Given a positive integer *n*, find the least number of perfect square numbers (for example, `1, 4, 9, 16, ...`

) which sum to *n*.

For example, given *n* = `12`

, return `3`

because `12 = 4 + 4 + 4`

; given *n* = `13`

, return `2`

because `13 = 4 + 9`

.

## Analysis:

For this problem, I'd like to show the approach using BFS, and the DP. These methods is not very optimal since there is a mathematical soluiton can runs much faster. However, this problem also serves as a good practice for the BFS and DP.

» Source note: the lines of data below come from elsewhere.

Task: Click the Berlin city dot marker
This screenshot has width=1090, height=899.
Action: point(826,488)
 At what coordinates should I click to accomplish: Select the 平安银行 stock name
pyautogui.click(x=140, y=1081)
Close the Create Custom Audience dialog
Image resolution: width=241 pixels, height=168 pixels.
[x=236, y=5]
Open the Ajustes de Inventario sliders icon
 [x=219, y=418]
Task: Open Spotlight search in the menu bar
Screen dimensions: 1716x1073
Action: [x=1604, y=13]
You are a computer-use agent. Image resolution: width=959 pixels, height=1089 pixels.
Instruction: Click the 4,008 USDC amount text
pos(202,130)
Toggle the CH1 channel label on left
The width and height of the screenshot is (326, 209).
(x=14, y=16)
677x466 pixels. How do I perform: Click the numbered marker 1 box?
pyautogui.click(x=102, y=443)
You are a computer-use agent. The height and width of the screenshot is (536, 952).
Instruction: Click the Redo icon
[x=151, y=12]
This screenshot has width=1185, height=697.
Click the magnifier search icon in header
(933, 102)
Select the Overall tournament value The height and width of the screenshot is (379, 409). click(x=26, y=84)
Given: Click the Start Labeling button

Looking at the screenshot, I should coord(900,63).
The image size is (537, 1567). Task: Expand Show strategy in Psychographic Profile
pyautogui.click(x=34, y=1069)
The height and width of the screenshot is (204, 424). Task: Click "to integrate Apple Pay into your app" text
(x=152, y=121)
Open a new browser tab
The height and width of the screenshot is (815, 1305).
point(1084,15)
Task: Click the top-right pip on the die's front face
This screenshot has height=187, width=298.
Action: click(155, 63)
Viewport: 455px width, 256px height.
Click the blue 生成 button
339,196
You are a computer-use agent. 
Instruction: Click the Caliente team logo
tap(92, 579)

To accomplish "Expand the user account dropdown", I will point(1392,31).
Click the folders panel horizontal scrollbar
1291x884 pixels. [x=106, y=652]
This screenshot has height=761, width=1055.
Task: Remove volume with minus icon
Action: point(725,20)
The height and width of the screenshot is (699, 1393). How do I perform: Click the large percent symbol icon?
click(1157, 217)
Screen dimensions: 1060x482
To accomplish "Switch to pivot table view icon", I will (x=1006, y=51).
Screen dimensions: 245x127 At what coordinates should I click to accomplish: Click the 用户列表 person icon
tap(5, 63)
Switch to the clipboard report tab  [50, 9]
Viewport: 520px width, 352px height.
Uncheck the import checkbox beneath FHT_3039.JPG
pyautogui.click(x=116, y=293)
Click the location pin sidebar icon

The BFS approach considers finding the min numbers as a search problem. Specifically, the root node is the positive integer *n*, every time we subtract the value *n* with all the posiblle square values, which can be considered as a path from parent node to the child node. The goal is to find the shortest path, connect from root node to the node in which the value is zero. A simple way to reduce the computations is that: we could eliminate the node which we have seen before, since the path go through (if exists) the newly seen node, must not as short as any path that go through the previously seen node with same value.

The DP solution goes pretty straightforward, since for every value *n*, it must come from some value plus a square number. This can be written as:

d[n] = min(d[n - i * i] + 1), where d[n] is the least number of square numbers, and i * i <= n.